Requirements
Report each line of the records that contains the word "Task". Copy every such line in full, in the order it appears.

-------------------------

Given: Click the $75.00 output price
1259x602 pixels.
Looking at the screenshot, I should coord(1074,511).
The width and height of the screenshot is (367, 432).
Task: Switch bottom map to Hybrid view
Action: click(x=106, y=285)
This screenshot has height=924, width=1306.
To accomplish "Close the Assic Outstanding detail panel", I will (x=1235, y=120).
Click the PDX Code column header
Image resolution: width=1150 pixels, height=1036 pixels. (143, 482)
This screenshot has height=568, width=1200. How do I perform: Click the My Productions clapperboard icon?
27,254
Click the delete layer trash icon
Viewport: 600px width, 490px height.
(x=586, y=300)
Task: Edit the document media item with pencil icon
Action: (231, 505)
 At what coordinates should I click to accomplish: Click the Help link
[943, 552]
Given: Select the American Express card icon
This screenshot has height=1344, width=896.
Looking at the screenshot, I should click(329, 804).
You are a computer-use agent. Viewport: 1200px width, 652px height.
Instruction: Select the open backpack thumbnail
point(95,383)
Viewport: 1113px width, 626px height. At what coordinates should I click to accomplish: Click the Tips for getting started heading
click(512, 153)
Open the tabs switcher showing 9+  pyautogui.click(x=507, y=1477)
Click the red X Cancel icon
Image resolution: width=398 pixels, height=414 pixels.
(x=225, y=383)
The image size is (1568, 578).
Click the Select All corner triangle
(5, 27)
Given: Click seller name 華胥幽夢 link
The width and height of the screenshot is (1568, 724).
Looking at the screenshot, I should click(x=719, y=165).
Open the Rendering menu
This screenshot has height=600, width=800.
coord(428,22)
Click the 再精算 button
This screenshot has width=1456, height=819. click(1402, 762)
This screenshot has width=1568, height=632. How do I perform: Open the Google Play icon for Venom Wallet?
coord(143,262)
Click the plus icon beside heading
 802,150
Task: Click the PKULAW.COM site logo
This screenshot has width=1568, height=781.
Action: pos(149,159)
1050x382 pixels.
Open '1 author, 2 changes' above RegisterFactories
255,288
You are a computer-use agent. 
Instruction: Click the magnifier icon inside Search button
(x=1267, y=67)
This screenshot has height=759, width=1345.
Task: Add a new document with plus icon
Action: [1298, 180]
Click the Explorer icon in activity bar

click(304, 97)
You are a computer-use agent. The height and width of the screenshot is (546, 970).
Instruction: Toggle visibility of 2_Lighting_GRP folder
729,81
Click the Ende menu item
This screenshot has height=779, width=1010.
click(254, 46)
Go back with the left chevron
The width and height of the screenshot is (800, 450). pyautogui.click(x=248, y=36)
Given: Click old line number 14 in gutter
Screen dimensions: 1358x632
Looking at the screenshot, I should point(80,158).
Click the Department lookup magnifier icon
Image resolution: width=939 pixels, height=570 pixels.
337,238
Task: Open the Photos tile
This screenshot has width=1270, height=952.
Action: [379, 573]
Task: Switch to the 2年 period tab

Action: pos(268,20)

-------------------------

Solution for this exercise
Task: Switch bottom map to Hybrid view
Task: Edit the document media item with pencil icon
Task: Click the PKULAW.COM site logo
Task: Add a new document with plus icon
Task: Open the Photos tile
Task: Switch to the 2年 period tab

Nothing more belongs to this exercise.